Pour que ce système fonctionne parfaitement, les chercheurs ont ajouté trois ingrédients secrets :

  • Le "Brouillard" Contrôlé (Denoising Restreint) :
    Imaginez que vous essayez d'apprendre à quelqu'un à deviner la vitesse d'une voiture en regardant le paysage défiler. Si vous lui donnez aussi le compteur de vitesse, il ne fera aucun effort pour deviner !
    Ici, les chercheurs ont volontairement caché la vitesse au robot pendant qu'il apprenait à "nettoyer" ses prédictions. Ils l'ont forcé à deviner la vitesse en se basant uniquement sur l'histoire de ses mouvements passés. C'est comme apprendre à un nageur à sentir le courant de l'eau sans avoir de boussole.

  • L'Alignement des Contextes (Context Distribution Alignment) :
    Souvent, ce qu'on apprend en classe (avec des données parfaites) ne correspond pas à ce qu'on vit sur le terrain (avec des données imparfaites). C'est comme apprendre à conduire sur un circuit vide, puis se retrouver dans une ville bondée.
    La méthode SCDP s'assure que ce que le robot voit pendant l'apprentissage ressemble exactement à ce qu'il verra dans la vraie vie. Cela évite les mauvaises surprises et les chutes.

  • La Mémoire à Double Sens (Attention Masquée) :
    Le robot ne regarde pas seulement le passé pour deviner le futur. Il utilise une "mémoire" qui relie intelligemment le passé, le présent et les commandes futures. C'est comme un chef d'orchestre qui écoute non seulement ce qui a été joué, mais qui anticipe aussi la prochaine mesure pour rester synchronisé, même si un musicien fait une petite erreur.

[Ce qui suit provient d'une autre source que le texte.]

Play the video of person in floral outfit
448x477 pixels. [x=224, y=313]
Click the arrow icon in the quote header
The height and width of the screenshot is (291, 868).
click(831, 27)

4. Le Résultat : Un Robot qui Marche Vraiment !

Les chercheurs ont testé cette méthode sur un vrai robot humanoïde (le G1) dans un laboratoire.

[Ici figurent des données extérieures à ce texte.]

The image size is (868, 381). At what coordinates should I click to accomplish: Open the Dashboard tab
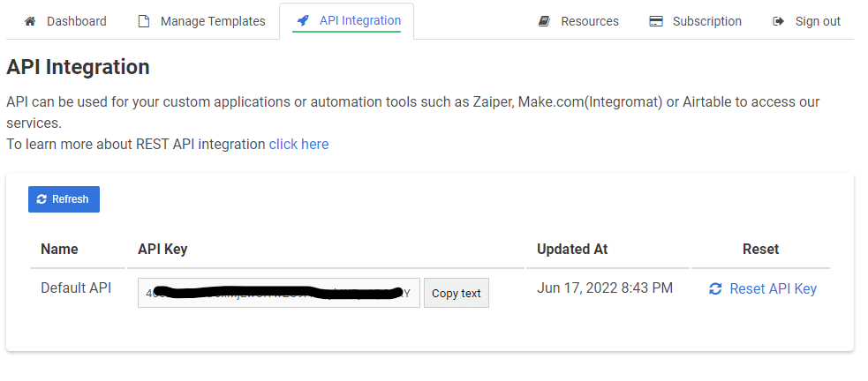click(x=65, y=21)
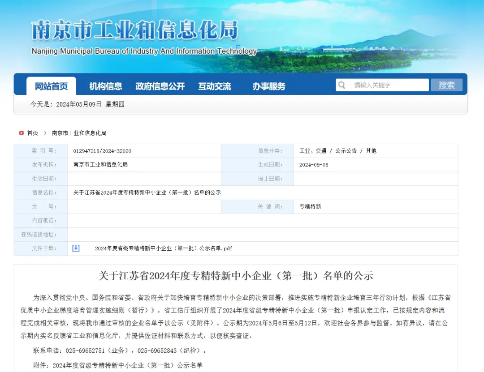Click the information category value 公示公告
The image size is (484, 372).
tap(346, 151)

  • En simulation : Le robot a réussi à suivre des commandes de vitesse dans 99 à 100 % des cas, même sans capteurs externes.
  • Dans la réalité : Ils ont installé le cerveau du robot sur un vrai G1. Le robot a marché, a suivi des trajectoires complexes et a résisté aux poussées, le tout à une vitesse impressionnante (50 fois par seconde !).

En résumé :
Au lieu de donner au robot des lunettes magiques pour voir le monde, les auteurs lui ont appris à devenir un détective. En analysant finement ses propres sensations et son histoire de mouvements, le robot est capable de reconstituer mentalement sa position et sa vitesse, lui permettant de marcher avec une aisance naturelle, même dans le noir complet.

C'est une avancée majeure car cela rend les robots humanoïdes beaucoup plus autonomes et prêts à être utilisés dans nos maisons ou nos usines, sans avoir besoin d'installations coûteuses de caméras et de capteurs partout.